The Auckland Regional Transport Authority, which had given the company an ultimatum of 5pm yesterday to provide proposals for an immediate resumption of all subsidised bus services, said it was "pleased with the development of the lockout situation".
"We are pleased to see the commitment from NZ Bus to resolving this dispute and getting the bulk of Auckland's buses back on the road," said authority chief executive Fergus Gammie.
But combined unions spokesman Karl Andersen said he did not want to prejudge Mr Wilson's recommendation or the drivers' response, but the company's conditional offer to lift the lockout was "the same old rhetoric".
Commuters and tourists in Queen St last night were dismayed to learn the lockout would continue today.
New Caledonian resident Fabienne Montesinos and her daughter Fabienne, who is attending an English language school in Auckland, said they were forced to rent a car in the absence of buses.

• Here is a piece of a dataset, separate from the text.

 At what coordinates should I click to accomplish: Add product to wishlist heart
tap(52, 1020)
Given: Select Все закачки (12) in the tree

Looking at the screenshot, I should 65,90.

German visitor Bastian Pfendburg was surprised to find himself in "a capital city" with no buses and was trying to enjoy Auckland's attractions on foot.
First-year university student Priyanka Patel, walking to catch a train at Britomart, said she had to rely on family members to drive her between the Avondale station and her Blockhouse Bay home while preparing for exams in three weeks.
Auckland University Students Association president Darcy Peacock said that many of his members were becoming distraught by the disruption in their final two week of classes.
"This is causing a lot of extra stress at a very stressful time of year," he said. "Some people are at the end of five-year law degrees, and engineering students have to present their end of year projects - there are people here who are really really worried."
Trains carried 48 per cent more passengers than normal in yesterday's morning peak, and Auckland City staff were issuing warning notices only - rather than fines - to the relatively small number of motorists filmed breaching bus lane restrictions.